--- start of PROVIDED RECORDS ---

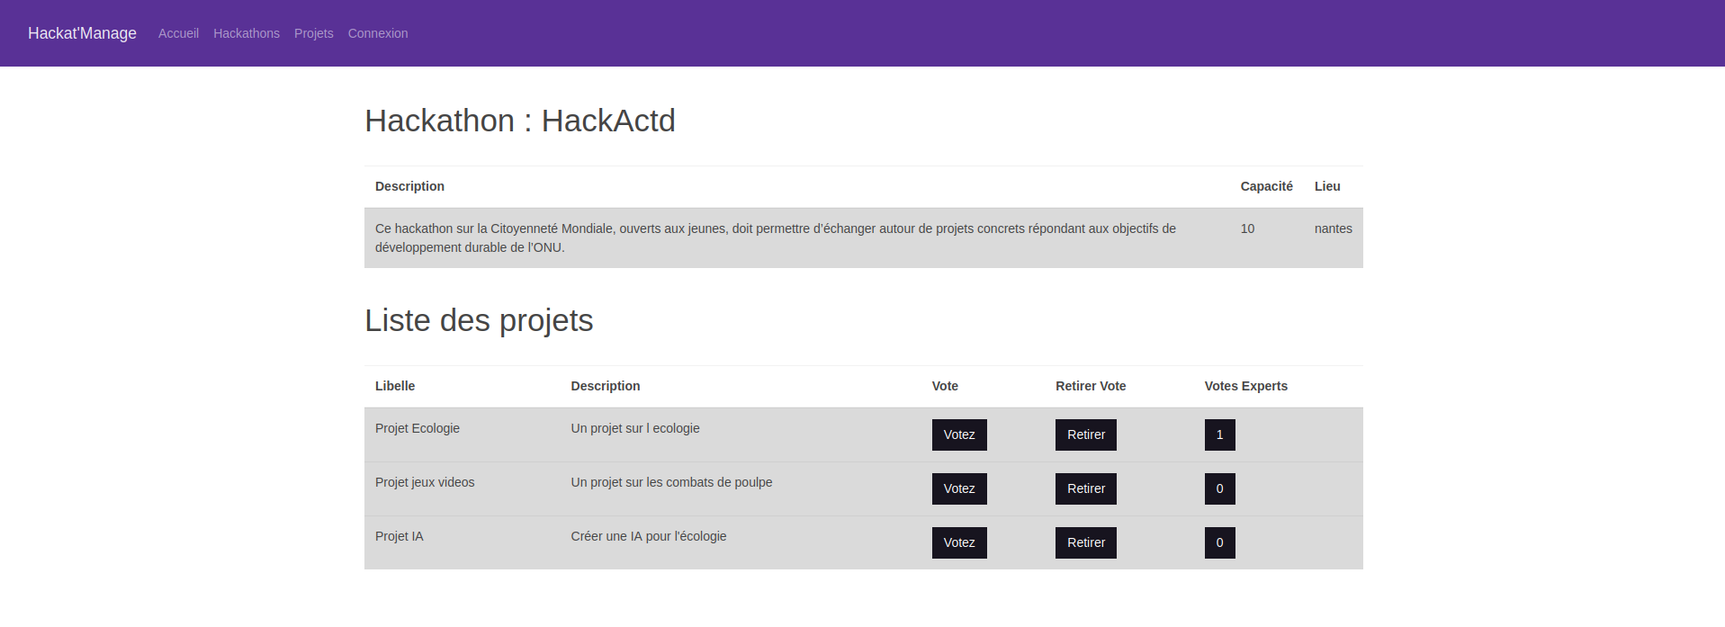The width and height of the screenshot is (1725, 627).
Task: Open the Accueil navigation item
Action: pos(178,33)
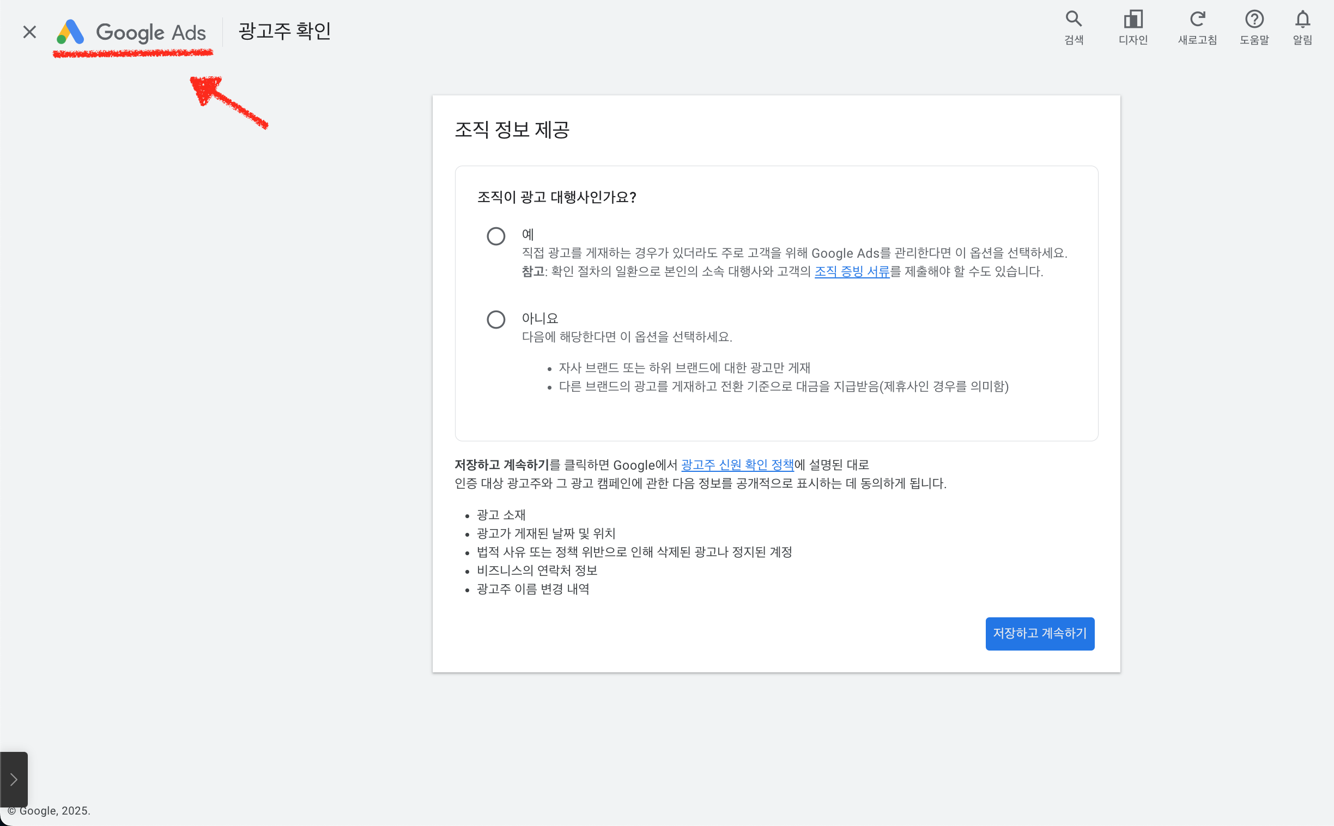Viewport: 1334px width, 826px height.
Task: Click the '저장하고 계속하기' button
Action: (x=1039, y=633)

--- end of PROVIDED RECORDS ---

- EXERCISE: Rewrite every line of the records with "Task" changed to "Instruction" and everything else kept the same. Do not include the pictures in your answer.

- THE RESPONSE:
The width and height of the screenshot is (1725, 627).
Instruction: Open the Accueil navigation item
Action: pos(178,33)
Viewport: 1334px width, 826px height.
Instruction: Click the '저장하고 계속하기' button
Action: (x=1039, y=633)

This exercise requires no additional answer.